■ Fragmento de texto
__________________________________________________
Wales v IR Iran: Group B - FIFA World Cup Qatar 2022
Opinión

Gareth Bale hasta donde quiso

Gareth Frank Bale se marcha. Vino, venció y se fue. Suena paradójico que Gales, antaño territorio galo —de la Galia— gestase a un gladiador romano estricto como pocos en el seguimiento de su filosofía vital. Más práctico que teórico, más terrenal que divino; más simple de lo que quisimos ver. Resolutivo en la arena, marginado fuera del coliseo. Bale nunca sucumbió a las tentaciones del foro futbolero. Si acaso, antes de dominarlo de cabo a rabo, cuando saberse capaz no le bastaba para encomendarse a sus condiciones sobrenaturales, se tomó el ascenso como un reto personal. Se propuso ser el mejor y, solo una vez se convenció a sí mismo de que podía, de que tenía todo para serlo, desechó la idea.

Emergió en el carril izquierdo porque allí apareció la oportunidad. Su fútbol juvenil e indomable necesitaba rugir, expresarse a pulmón descubierto. Posarse. Su zancada, de atleta olímpico, estaba diseñada para la cal, y su centro lateral, fulminante, concebido para martillear el área. Maicon (Inter), hasta entonces uno de los defensores de moda del planeta, fue su primera víctima. 20 de octubre de 2010. Iugula.

Así, primero, lateral. Después, Gareth fue todo: ángel y demonio; estrella y asiduo de los infiernos; decisivo e intrascendente; sucesor y traidor al mismo tiempo. También sobre el verde tuvo tiempo para empezar como defensor renegado y mutar en un atacante rotundo, un extremo imparable afincado en la izquierda, un crack polifuncional cuando se movía desde la derecha, un mediapunta axial; un sprinter empecinado en sus orígenes, un lanzador estratega en las últimas y un titán en su peak. Al espacio, al pie; golpeador, centrador y rematador. A Bale solo le faltó culminar alguno de los envíos que lanzaba de púber con uno de los cabezazos (o chilenas) que dejó cuando ya era súper para redondear su obra.

Por más que haya cerrado su ciclo con distinciones tales como ser el jugador que ha dado el nivel más alto nunca visto antes en White Hart Lane; el símbolo, héroe y líder más grande que haya vestido la camiseta de Gales; y uno de los jugadores más importantes de uno de los equipos más ganadores de siempre, a Bale se le olvidó ser el mejor de su propia historia. No le importó marchitarse y fundirse con el hastío. Gloria tormentosa.
__________________________________________________
■ Solicitud de trabajo
Copia de nuevo la parte del texto sobre Gareth Bale que arranca con las palabras que contienen "Así, primero, lateral." y acaba en "redondear su obra.", cambiando "sprinter" por "velocista".

■ Extractos de datos
__________________________________________________
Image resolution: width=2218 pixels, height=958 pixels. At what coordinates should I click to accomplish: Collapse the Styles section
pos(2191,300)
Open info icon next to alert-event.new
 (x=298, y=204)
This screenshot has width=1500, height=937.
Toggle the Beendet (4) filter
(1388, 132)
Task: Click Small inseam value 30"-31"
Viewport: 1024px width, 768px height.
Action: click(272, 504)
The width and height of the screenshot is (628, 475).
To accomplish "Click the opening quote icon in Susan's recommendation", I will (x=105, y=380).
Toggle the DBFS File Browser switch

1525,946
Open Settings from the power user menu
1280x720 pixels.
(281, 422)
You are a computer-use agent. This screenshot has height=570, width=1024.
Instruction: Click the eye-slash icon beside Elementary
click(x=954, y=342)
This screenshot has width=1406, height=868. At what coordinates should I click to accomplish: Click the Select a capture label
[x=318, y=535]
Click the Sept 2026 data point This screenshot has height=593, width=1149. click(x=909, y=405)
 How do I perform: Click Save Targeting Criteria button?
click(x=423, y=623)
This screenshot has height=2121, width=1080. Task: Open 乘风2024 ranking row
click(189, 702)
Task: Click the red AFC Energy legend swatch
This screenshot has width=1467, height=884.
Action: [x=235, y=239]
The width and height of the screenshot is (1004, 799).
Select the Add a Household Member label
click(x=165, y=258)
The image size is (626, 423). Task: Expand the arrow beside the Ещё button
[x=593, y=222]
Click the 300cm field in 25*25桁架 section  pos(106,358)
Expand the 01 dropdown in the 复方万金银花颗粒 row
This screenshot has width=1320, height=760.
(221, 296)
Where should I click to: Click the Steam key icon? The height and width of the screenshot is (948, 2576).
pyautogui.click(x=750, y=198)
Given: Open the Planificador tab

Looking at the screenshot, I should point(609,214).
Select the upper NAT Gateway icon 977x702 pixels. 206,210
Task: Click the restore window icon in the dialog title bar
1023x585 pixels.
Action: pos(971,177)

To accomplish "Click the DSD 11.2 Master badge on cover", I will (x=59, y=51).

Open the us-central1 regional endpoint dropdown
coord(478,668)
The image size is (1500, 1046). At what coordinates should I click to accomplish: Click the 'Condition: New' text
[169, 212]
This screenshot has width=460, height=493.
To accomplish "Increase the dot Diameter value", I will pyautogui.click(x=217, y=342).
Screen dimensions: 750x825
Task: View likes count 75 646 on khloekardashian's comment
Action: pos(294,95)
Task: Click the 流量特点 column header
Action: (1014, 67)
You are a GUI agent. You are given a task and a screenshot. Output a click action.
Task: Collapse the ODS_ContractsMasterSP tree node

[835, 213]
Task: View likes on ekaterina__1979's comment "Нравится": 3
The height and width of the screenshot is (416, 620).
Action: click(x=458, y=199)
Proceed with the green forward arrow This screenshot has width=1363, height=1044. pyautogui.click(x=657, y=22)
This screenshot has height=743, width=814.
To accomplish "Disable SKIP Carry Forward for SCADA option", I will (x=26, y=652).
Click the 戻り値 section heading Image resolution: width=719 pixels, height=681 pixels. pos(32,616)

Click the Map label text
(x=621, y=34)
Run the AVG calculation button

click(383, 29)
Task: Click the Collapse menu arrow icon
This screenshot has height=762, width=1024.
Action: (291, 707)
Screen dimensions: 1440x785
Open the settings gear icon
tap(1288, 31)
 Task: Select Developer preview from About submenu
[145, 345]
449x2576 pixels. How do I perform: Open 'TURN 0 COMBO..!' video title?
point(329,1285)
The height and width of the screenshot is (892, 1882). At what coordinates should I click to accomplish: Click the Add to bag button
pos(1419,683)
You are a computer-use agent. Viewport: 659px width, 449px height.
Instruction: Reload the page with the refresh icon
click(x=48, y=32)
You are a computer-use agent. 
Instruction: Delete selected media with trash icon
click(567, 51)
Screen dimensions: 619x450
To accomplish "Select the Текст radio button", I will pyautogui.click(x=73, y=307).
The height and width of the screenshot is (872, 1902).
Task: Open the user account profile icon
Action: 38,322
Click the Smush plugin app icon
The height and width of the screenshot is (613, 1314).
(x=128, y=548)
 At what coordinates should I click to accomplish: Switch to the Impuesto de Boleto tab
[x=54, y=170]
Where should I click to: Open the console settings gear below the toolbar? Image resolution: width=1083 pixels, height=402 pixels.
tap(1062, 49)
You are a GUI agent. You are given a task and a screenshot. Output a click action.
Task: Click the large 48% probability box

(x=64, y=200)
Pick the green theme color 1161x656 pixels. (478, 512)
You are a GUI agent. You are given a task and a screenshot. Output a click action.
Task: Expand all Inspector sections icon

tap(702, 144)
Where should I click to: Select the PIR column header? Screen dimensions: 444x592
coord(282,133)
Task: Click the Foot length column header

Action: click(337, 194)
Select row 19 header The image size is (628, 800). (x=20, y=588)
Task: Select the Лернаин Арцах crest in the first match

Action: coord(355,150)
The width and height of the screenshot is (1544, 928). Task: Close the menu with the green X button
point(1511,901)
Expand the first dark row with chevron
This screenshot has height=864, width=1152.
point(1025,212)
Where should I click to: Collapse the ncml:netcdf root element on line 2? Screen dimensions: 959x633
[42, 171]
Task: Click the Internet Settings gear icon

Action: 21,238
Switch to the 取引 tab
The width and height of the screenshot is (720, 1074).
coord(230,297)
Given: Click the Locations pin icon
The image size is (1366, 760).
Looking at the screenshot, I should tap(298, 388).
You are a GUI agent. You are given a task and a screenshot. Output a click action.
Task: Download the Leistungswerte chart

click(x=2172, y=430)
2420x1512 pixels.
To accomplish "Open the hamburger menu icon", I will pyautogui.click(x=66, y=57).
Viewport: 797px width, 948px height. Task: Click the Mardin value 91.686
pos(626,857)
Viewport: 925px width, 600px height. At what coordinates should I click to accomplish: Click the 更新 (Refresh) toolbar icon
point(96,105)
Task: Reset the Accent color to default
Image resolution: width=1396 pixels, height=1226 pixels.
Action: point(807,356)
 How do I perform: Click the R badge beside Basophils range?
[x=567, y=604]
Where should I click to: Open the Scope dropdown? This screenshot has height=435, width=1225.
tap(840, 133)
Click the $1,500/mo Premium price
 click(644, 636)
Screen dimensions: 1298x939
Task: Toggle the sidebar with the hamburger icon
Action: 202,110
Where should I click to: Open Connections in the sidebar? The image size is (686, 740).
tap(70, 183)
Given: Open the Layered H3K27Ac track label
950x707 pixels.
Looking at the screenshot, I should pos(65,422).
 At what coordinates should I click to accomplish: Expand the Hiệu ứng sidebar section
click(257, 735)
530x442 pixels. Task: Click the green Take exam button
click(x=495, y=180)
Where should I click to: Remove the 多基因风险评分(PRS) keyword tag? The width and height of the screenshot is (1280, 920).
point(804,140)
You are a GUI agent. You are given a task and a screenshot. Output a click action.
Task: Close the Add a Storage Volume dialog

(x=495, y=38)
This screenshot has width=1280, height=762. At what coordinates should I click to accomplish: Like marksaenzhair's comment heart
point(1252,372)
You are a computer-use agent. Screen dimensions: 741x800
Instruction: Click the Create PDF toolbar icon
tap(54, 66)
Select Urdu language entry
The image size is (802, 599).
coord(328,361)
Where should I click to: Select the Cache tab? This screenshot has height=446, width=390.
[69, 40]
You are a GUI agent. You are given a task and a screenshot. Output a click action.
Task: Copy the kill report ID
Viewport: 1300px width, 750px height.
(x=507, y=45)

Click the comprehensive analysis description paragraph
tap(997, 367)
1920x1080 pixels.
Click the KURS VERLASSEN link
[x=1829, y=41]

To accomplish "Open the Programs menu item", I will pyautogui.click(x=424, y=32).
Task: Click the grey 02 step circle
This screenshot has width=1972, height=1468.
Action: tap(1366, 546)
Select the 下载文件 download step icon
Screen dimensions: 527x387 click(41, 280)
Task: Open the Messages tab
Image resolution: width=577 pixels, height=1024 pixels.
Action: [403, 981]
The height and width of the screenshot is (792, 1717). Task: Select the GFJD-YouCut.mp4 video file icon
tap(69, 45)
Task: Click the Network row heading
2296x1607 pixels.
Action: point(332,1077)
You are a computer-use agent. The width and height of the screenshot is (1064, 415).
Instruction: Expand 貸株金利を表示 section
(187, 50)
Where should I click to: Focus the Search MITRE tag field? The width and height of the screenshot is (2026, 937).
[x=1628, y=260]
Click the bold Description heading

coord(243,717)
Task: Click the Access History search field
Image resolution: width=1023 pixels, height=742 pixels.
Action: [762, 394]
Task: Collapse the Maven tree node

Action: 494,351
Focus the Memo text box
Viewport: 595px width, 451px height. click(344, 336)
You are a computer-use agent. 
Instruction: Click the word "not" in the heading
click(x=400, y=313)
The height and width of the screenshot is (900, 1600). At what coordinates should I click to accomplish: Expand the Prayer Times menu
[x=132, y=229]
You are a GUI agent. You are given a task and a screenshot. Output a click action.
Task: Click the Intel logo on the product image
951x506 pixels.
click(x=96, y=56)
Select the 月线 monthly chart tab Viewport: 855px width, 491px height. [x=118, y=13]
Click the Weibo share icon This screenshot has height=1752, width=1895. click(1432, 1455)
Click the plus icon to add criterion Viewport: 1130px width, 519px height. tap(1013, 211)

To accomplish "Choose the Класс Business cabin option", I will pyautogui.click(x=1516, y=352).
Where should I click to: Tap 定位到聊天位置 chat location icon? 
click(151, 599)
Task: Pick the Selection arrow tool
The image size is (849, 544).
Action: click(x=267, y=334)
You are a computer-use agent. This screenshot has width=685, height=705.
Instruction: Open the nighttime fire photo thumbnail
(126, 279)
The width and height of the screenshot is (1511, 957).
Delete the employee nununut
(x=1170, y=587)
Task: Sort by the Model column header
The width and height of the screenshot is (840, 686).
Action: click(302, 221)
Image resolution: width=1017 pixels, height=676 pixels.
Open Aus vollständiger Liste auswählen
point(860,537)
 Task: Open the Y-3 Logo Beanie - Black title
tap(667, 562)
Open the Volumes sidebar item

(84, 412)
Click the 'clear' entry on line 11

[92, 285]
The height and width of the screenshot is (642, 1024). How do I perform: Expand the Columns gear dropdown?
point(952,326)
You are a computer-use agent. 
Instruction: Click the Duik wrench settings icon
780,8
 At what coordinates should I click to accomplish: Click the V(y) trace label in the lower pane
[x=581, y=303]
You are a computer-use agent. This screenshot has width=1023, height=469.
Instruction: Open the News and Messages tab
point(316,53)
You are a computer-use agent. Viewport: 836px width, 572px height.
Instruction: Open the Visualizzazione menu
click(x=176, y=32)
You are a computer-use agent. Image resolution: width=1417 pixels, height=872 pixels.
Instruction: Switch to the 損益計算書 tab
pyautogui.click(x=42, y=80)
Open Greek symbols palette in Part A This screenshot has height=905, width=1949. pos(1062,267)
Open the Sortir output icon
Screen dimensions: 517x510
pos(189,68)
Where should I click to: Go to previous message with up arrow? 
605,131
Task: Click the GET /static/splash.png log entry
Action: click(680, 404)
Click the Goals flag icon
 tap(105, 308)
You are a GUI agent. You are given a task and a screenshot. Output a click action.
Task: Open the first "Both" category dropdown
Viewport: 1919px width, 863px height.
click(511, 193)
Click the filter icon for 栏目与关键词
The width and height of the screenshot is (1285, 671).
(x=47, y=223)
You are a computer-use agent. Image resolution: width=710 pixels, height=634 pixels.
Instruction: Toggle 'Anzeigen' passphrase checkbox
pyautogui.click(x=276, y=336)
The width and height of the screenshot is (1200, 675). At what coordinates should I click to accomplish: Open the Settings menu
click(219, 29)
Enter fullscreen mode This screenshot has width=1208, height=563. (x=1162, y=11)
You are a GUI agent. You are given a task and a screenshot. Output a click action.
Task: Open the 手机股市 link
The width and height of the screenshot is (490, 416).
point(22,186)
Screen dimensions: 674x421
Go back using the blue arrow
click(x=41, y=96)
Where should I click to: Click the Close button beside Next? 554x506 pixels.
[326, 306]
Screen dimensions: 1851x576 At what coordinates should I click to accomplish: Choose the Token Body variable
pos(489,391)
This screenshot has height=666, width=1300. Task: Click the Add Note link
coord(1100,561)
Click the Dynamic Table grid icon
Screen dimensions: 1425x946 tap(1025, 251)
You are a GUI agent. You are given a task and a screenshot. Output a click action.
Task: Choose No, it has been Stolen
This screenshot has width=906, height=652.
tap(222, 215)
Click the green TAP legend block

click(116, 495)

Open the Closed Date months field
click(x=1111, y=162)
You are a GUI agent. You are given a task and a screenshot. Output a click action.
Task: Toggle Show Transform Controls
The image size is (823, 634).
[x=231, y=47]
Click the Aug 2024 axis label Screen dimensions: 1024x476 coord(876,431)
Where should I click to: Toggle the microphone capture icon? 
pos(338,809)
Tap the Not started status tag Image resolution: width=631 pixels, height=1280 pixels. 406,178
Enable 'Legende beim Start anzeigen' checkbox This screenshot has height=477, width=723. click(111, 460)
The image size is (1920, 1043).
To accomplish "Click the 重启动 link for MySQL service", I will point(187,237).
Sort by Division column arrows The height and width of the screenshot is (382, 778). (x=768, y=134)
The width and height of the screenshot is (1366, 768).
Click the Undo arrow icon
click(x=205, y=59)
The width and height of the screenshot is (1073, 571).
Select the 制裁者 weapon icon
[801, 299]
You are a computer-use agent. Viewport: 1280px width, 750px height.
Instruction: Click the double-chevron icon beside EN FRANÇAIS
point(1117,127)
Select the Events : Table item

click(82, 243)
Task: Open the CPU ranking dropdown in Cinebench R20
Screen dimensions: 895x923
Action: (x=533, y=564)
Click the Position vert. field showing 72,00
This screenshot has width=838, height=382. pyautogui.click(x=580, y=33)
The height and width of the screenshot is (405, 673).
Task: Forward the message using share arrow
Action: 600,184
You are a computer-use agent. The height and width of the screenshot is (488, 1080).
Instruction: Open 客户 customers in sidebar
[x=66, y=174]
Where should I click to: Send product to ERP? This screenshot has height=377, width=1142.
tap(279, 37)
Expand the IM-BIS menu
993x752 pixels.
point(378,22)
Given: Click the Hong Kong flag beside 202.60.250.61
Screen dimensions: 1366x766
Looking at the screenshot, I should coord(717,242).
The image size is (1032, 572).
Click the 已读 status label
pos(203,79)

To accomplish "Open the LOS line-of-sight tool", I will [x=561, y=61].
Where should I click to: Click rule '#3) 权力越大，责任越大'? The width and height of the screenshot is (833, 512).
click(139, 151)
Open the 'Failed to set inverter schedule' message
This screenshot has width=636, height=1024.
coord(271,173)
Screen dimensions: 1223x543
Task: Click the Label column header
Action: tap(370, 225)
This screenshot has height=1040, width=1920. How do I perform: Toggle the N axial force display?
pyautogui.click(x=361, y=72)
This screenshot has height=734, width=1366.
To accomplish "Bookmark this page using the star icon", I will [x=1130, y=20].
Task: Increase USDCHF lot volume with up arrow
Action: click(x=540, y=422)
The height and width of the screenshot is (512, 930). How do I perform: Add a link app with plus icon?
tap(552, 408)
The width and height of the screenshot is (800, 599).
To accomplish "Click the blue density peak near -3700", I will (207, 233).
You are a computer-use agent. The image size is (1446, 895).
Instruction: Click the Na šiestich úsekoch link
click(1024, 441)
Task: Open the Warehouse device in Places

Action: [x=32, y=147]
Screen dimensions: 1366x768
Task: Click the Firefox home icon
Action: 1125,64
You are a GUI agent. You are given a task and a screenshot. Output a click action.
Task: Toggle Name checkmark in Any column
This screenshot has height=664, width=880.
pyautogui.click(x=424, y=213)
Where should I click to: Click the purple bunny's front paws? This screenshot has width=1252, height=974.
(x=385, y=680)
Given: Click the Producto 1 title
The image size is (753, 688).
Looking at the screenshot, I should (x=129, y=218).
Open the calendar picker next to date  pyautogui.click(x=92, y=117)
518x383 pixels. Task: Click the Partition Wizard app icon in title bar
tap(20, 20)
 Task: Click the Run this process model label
__________________________________________________
■ Respuesta del ejercicio
Así, primero, lateral. Después, Gareth fue todo: ángel y demonio; estrella y asiduo de los infiernos; decisivo e intrascendente; sucesor y traidor al mismo tiempo. También sobre el verde tuvo tiempo para empezar como defensor renegado y mutar en un atacante rotundo, un extremo imparable afincado en la izquierda, un crack polifuncional cuando se movía desde la derecha, un mediapunta axial; un velocista empecinado en sus orígenes, un lanzador estratega en las últimas y un titán en su peak. Al espacio, al pie; golpeador, centrador y rematador. A Bale solo le faltó culminar alguno de los envíos que lanzaba de púber con uno de los cabezazos (o chilenas) que dejó cuando ya era súper para redondear su obra.